守り人の念話
世界樹を護る森は、なおも傷の痛みに呻いていた。折れ伏した木々、焦げた葉の匂い、倒れ伏す守り人たち――その全てが先ほどの侵攻の苛烈さを物語っている。
長老格の守り人、白髪を編んだ男が膝をつきながら両手を地に当てた。彼の額から汗が滴り、唇は震えていた。それでも、その瞳には揺るぎない光が宿っていた。
「……聞こえるか。世界を繋ぐ子らよ」
男の声は風に乗り、精霊の加護を通して遠く離れた地へと届いていく。目を閉じた彼の口から、断続的に言葉が紡がれた。
「精霊の根源が狙われている。……急ぎ戻れ。時が、迫っている」
◇
その声は、遥か離れたソレイユの城下町に届いた。
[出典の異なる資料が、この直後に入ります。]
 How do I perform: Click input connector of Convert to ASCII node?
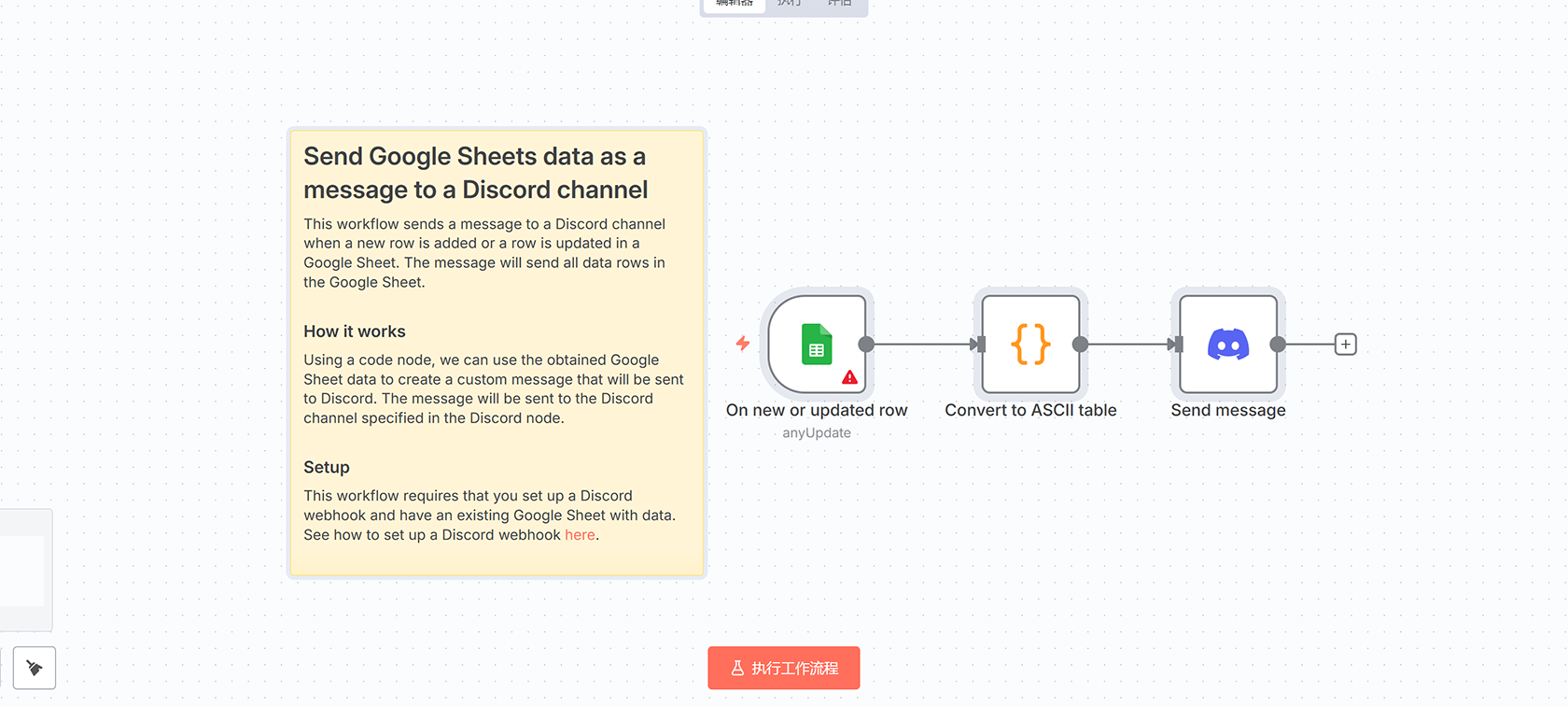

夕暮れの街並みを望む高台で、エリスティアは不意に胸を押さえた。強く脈打つ心臓に合わせ、頭の奥に響く声。懐かしいようで、冷たい警鐘の響きだった。
「……今のは……」
仲間たちが怪訝そうに振り返る。アマネが心配そうに近づき、「大丈夫?」と声をかける。エリスティアは短く息を吸い、感覚を確かめるように矢筒へと手を添えた。
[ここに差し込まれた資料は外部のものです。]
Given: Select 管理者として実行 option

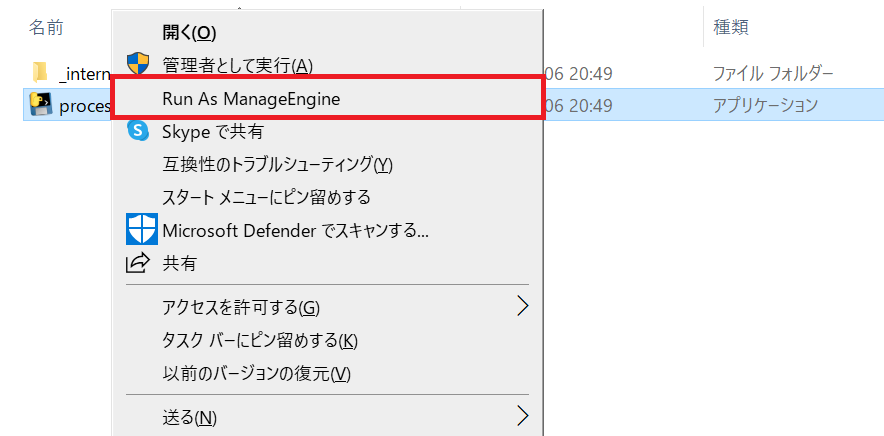Looking at the screenshot, I should pos(237,66).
「……大丈夫。でも、精霊の森が危険だと感じる。近くで何かが起こっているのかもしれない」
彼女の言葉に、リュシアは真剣な表情でうなずき、カイルとジークも互いに視線を交わす。それぞれに緊張を察し、自然と背筋が伸びていった。
「警戒を強めよう。今夜は誰も気を抜かない方がいい」ジークが低く告げ、アマネも「そうだね」と頷いた。
◇
その夜。仲間たちが休む宿の一室で、エリスティアは窓辺に腰を下ろしていた。夜風が彼女の髪を揺らし、遠い森の匂いを運んでくるように思えた。
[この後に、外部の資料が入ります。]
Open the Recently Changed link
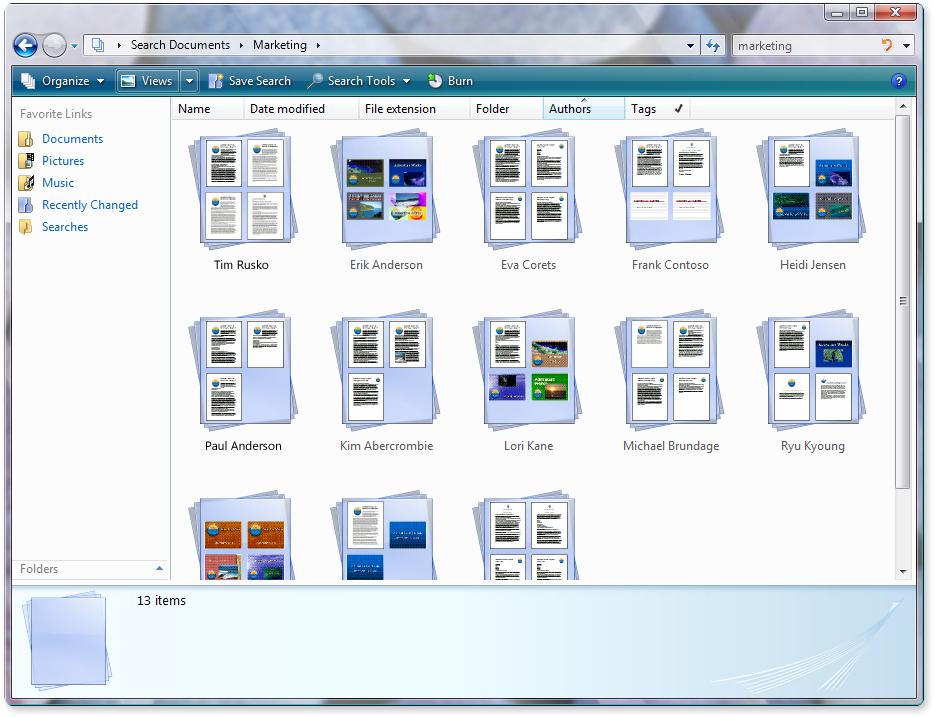934x717 pixels. point(89,205)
(……必ず守らなければ。あの大樹を、精霊を。そして――女王様を)
静かな決意が彼女の胸に芽生える。だが先ほどとは違い、その想いを明日には皆に相談しようと心に決めていた。やがて訪れる戦いの影を感じ取りながらも、彼女は静かに目を閉じた。その背筋は震えるのではなく、仲間と共にある確信で少しずつ強くなっていた。